[Stored data]
"""
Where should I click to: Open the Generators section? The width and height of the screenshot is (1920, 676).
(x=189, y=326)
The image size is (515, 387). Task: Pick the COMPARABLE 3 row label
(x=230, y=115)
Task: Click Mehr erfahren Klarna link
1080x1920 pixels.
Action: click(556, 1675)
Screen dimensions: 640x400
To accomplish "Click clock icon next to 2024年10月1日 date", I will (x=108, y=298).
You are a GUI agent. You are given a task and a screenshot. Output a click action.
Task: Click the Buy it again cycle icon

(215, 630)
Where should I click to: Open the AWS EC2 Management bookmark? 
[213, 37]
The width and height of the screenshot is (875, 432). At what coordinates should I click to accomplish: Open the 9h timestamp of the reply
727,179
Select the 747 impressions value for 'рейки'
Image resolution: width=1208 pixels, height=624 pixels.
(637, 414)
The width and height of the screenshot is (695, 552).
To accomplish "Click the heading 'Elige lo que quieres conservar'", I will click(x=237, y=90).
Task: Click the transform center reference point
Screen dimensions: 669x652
"""
> **Your instructions**
If the word "will" is on a line above, return that line.

> **Your response**
To accomplish "Click clock icon next to 2024年10月1日 date", I will (x=108, y=298).
To accomplish "Click the heading 'Elige lo que quieres conservar'", I will click(x=237, y=90).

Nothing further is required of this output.